Financial Protection

A year ago I wrote a column about Mickey Rooney and how he had been robbed of his life savings by a member of his family. In his statement before the U.S. Senate Aging Committee, the 91-year-old movie actor gave heart-rending testimony about how this experience makes a person feel.

In words that gripped listeners, he told them: “For years I suffered silently. I was told to shut up and be quiet; you don’t know what you’re talking about.”

This kind of financial exploitation of older people, I reported, is the most common form of elder abuse. All kinds of abuse are reprehensible, of course, but this this one has its own nasty aspects.

Fortunately, the Obama administration last summer established a new office to help those subjected to financial abuse. It acts to help not only people who suffer loss at the hands of family members, but those subjected to other kinds of exploitation as well.

The new office is the first ever to take as its main concern the financial well-being of elders. I like to think it will prove an important tool for those older people who cannot protect themselves.

The Office of Financial Protection for Older Americans, as it is called, was made possible by passage of the Dodd-Frank Wall Street Reform and Consumer Protection Act of 2010.
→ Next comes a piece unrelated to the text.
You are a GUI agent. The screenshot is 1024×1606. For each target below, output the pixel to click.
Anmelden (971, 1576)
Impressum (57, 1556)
You may remember the struggle led by Elizabeth Warren, now the leading Democratic candidate for Senator from Massachusetts, to establish the Consumer Finanncial Protection Bureau. This new elder protection office has sprung from the larger agency she first created.

The elder protection office can already boast a certain political pedigree. Its director is Hubert Humphrey III, known as Skip, the son of the former Vice-President.

You can admire the fast start made by the elders’ agency last summer. (Much better a start than the Red Sox had this season and last.) In the space of three months, it took care of some five thousand complaints about credit card problems.

This new Office for Older Americans will try to raise public awareness of this abuse problem and bring agencies together to combat it. It will also fight financial exploitation by businesses that prey on older people to make money.

People with credit card and mortgage problems (among others) may call an agency hotline. This service expects to expand and take in other problems such as unfair auto loans.

The hotline number is (855) 411-CFPB (2372). One can also report online at consumerfinance.gov. (On tapping into the latter site I discovered that the agency serves not just older people but others as well — students with loan problems, for example.)

The agency also provides another simple way to access information: the computer address ASK CFPB. I found it a ready source of answers on a wide range of topics.

Here are some of the areas of concern listed by the Office for Older Americans:

* Protection against abuse by agents under power of attorney, court-appointed guardians and other fiduciaries.

* Education about the realities and risks of joint bank accounts and other savings vehicles.

* Protections for those who are reverse mortgage borrowers.

* Specific issues for people living alone, especially older women with less financial experience.

* Increased financial exploitation of people living in residential care facilities.

I owe the above information to Naomi Karp who serves as a policy advisor for the new agency. Writing for a publication of the American Society on Aging, she outlines expectations for governmental action that can only be welcomed by elders and the community at large.